It’s funny how things come full circle.
Atop my father’s desk in his Morwell home office sits a small wirebound desk calendar of daily quotations. The ink on each leaf slightly faded in the corners by the 25 or so years of light that have penetrated its edges. It’s the kind of gift fodder that in years gone by was spruiked ‘round this time of year with far too reckless abandon, often accompanied by cheap bottles of wine, but always given with well-meant Yuletide cheer.
Though the wine is long gone, the motivational calendar remains. I’m pretty amazed that the old man still has this thing sitting on his desk. Despite the cheesiness of its content being comparable to fine, vintage cheddar, each leaf of the book proves its timelessness, and timeliness, when uncertainty mounts. Gems such as, ‘When life gives you a lemon, make lemonade’. Around 25 years ago, its placement alongside his telephone, also coincided with another fairly significant occurrence in Latrobe Valley – privatisation.
Trite little offerings like his motivational calendar would’ve kept him and many others with their heads held high; inspired, ready to work, committed, ready to push on, to overcome what seemed like a force moving against them.
Perhaps it’s my Southern Italian blood and a hereditary love for all things citrus, but I’ve never forgotten the quote, and in an era of massive disruption – the simultaneous influence of globalisation, advances in technology and climate change are effecting an unprecedented amount of change. Not just locally either. Today, thanks to the Internet, our prospective markets are state-wide, national and global. Change is being forced upon us, and, whether we all share my taste for citrus or not, we have a reality to face in Latrobe Valley and greater Gippsland. Our time has come, and our opportunity is that we must turn our region into the biggest lemonade stand of all-time.
To be frank, hard work near-always pays off. We owe it to our elders to have a crack. In his acclaimed book, Outliers, Malcolm Gladwell recalls stories of the post-World War I Eastern European Jews travelling to New York City to make a better life. Too poor to buy land and exiled to the Manhattan city slums, the first generation immigrants got busy and worked hard. They, in their tiny city centre abodes, began selling their crafts, applying the skills they had to support their families to make a go of it. The second generations supported their elders and helped grow the businesses. The third generations, they were the lucky ones, as they were able to reap the benefits of their elders. They became educated. They became the doctors, the lawyers or the investors. Provided with a head start in life that so many before them could’ve only dreamt of, their success honoured their parents and grandparents sacrifices.

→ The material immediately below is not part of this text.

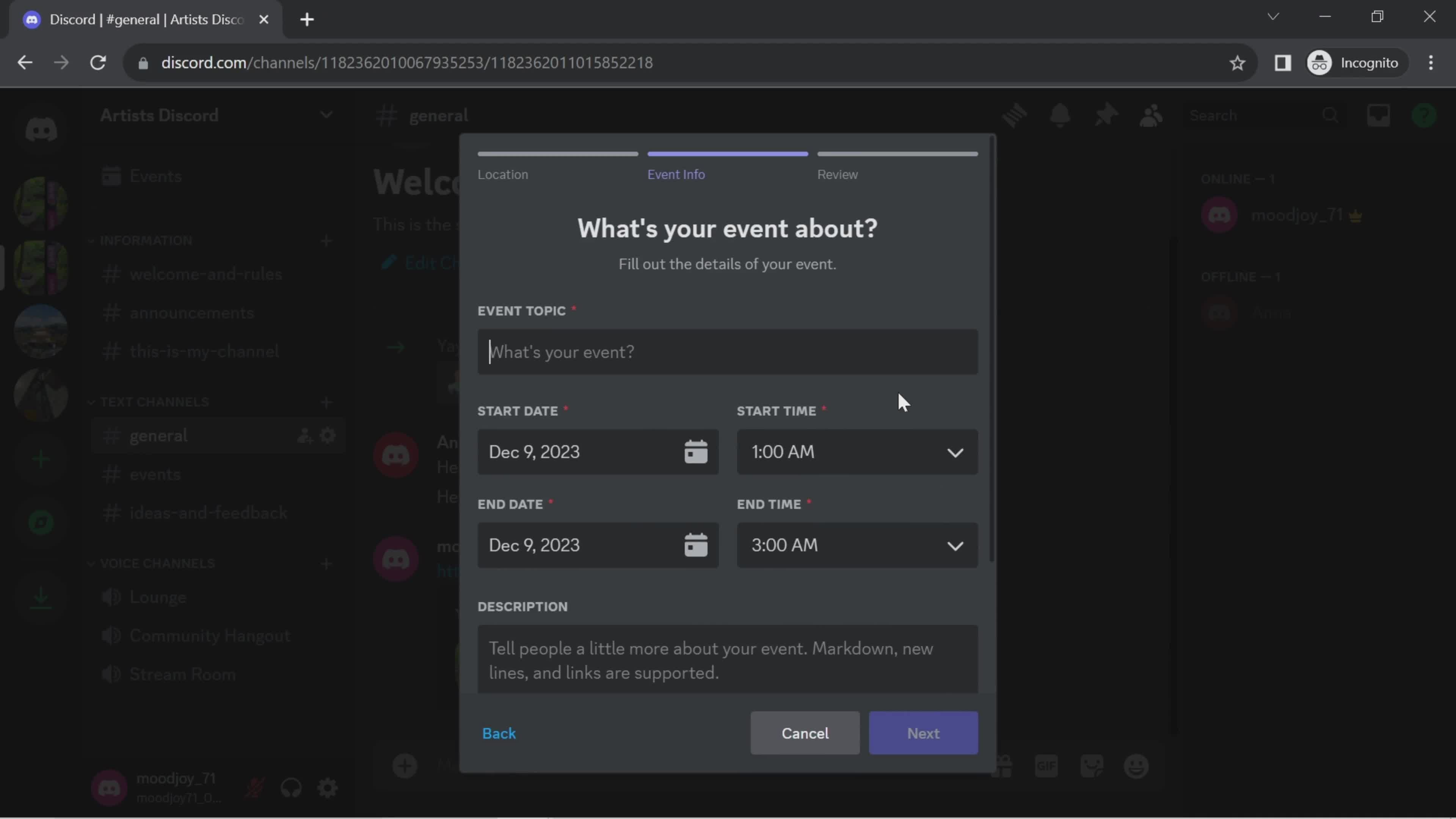The width and height of the screenshot is (1456, 819).
Task: Click the calendar icon for End Date
Action: [697, 545]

After World War II, my Nonno and many others like him, left all they had in Italy, Greece, Malta, Germany, Holland, Poland and more, to build a better life for their families here in Gippsland. As a barber, Nonno built his own small business so that his children could have a better education and improved opportunities. I, personally owe a lifetime of gratitude to my grandparents and parents for their hard work, and I intend to make the time and effort they invested in me, worth their while. How? I’ll put it this way: In this modern world, with mind-boggling access to knowledge and technology, our chances of survival and
success are exponentially better than they were for our grandparents. We have a leg up thanks to them, and we should recognise that we have it pretty damn good. My hope for the immediate future is that any trialling times ahead, whether real or merely perceived, don’t even come to fruition because collectively, we chose not even to consider ‘giving up’ as an option.
As we compile content for this and future issues, let me present another quotation, this from Steve Jobs, that personally guides me, my business, and will continue to guide this publication: “Ultimately it comes down to taste. It comes down to trying to expose yourself to the best things that humans have done and then try to bring those things in to what you’re doing.”

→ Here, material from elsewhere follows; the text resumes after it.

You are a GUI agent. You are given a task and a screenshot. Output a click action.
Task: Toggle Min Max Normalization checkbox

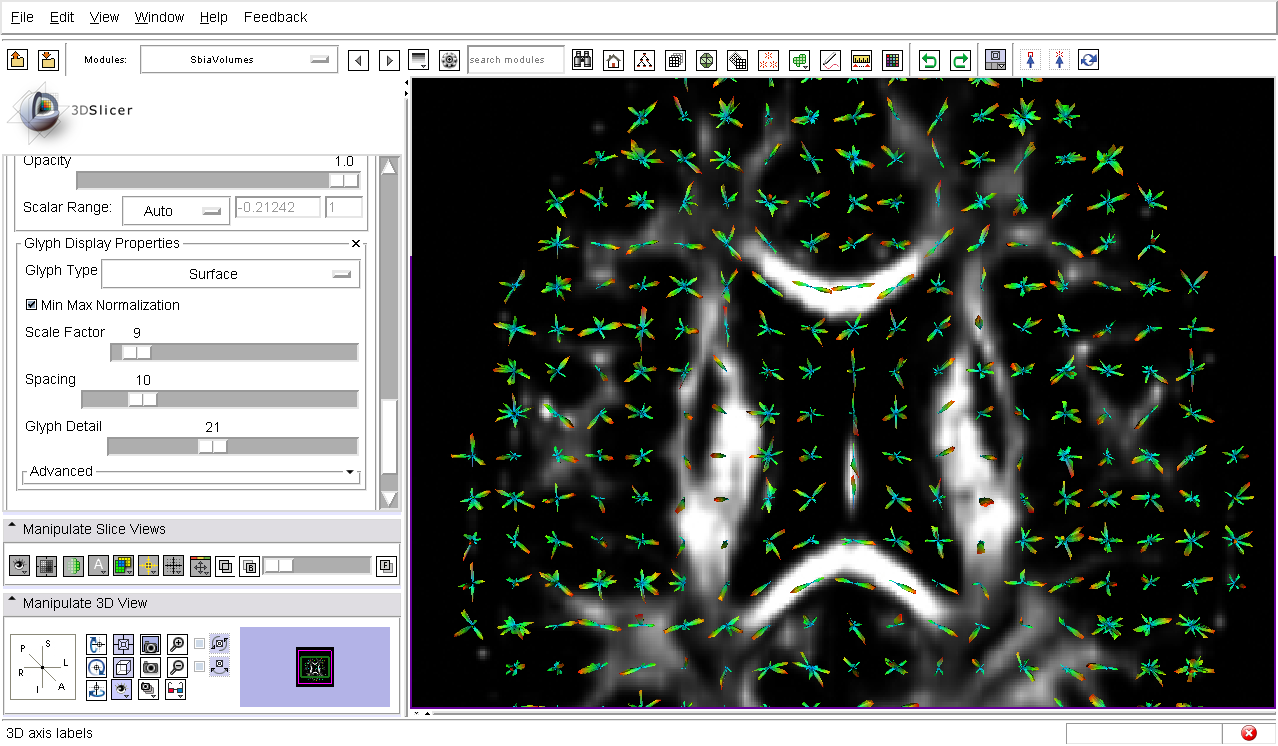[x=32, y=305]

Sentiments like this inspire a humility to welcome ideas from unexpected places. They challenge us to accept our reality and seek solutions, not scapegoats. They transcend both sides of politics. They speak of a commitment to improvement. We hope that this paper will reach further than just Gippsland, as we present stories of both present and past locals, with a preference for those at the leading edges of global thought and opinion. The important takeaway being that we learn from them and use their insight
to improve our patch.
Like my Father, and my Nonno before him, now, I’m building a business of my own and we’re very proud to present this new publication. This first issue is clearly themed around the context of a transitioning Latrobe Valley and our cover hammers home the metaphor with the stunning fashion-makeup work of Sale local Elle James. She and the many like her in a whole range of industries present an exciting new breed of young, forward thinking Gippsland-based entrepreneurs doing amazing work in this region. This publication believes these diverse economies and the opportunities they are creating will go a long way to creating a strong pathway forward in a reduced carbon future.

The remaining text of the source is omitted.